Do I need to know how to swim to join this tour?
You do not need to be a confident swimmer. The crew provides flotation vests for every guest and stays in the water alongside non-swimmers during snorkel stops. The reef areas are shallow (6–15 feet) with sandy rest spots. Many guests who can barely swim say the snorkel experience here changed how they feel about the water.
Can I bring my own snorkel gear?
Yes, you are welcome to bring your own mask and fins if you have a preferred fit. Full snorkel gear is provided for every guest at no extra charge, so there is no need to bring your own unless you have a specific preference — for example, a prescription mask or a narrow-face-fit issue with standard rental masks.
What happens if the tour is cancelled due to weather?
If the operator cancels due to unsafe sea conditions, you receive a full refund or the option to reschedule. You can also cancel up to 24 hours in advance for a full refund on your end. Last-minute weather cancellations on the morning of the tour trigger a full refund automatically — no questions asked.
What Guests Say
Absolutely the highlight of our Puerto Rico trip. The crew knew every inch of that reef — they spotted a sea turtle before anyone else was even in the water. Six hours felt like two. The lunch was genuinely good, not just crackers. Book the morning slot.
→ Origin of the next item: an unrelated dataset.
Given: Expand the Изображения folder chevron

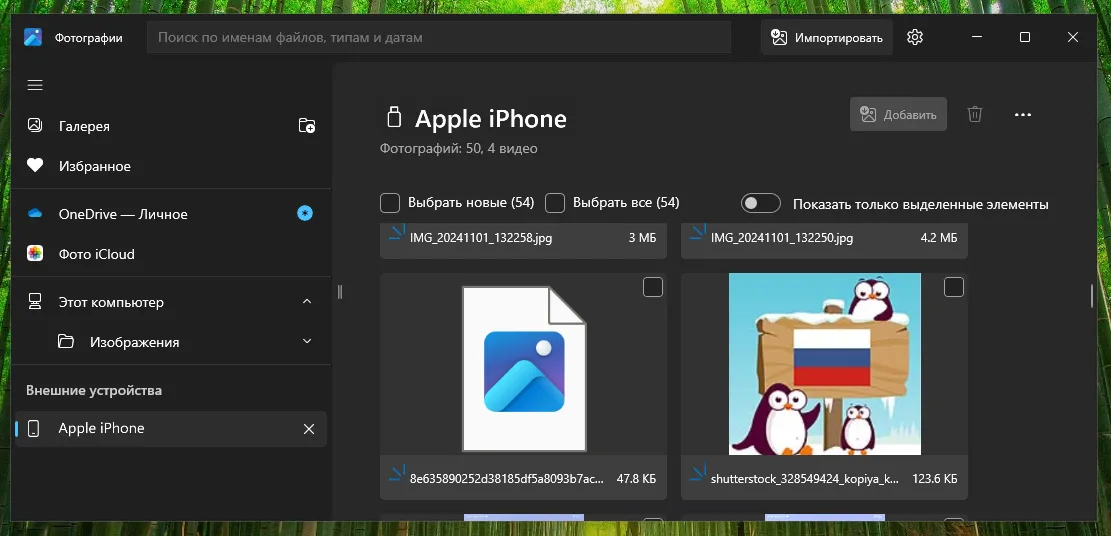Looking at the screenshot, I should coord(307,342).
I was nervous about snorkeling — I am not a strong swimmer and the open ocean intimidates me. The crew was patient, handed me a flotation vest, and stayed right next to me the whole time. By the second stop I was floating along on my own watching a turtle. Could not believe it.
We did this with our two kids, 8 and 11. Both of them still talk about the parrotfish and the turtle two months later. The catamaran is comfortable, lunch was filling, open bar is a nice bonus for the adults. Worth every dollar. Already recommended it to four friends.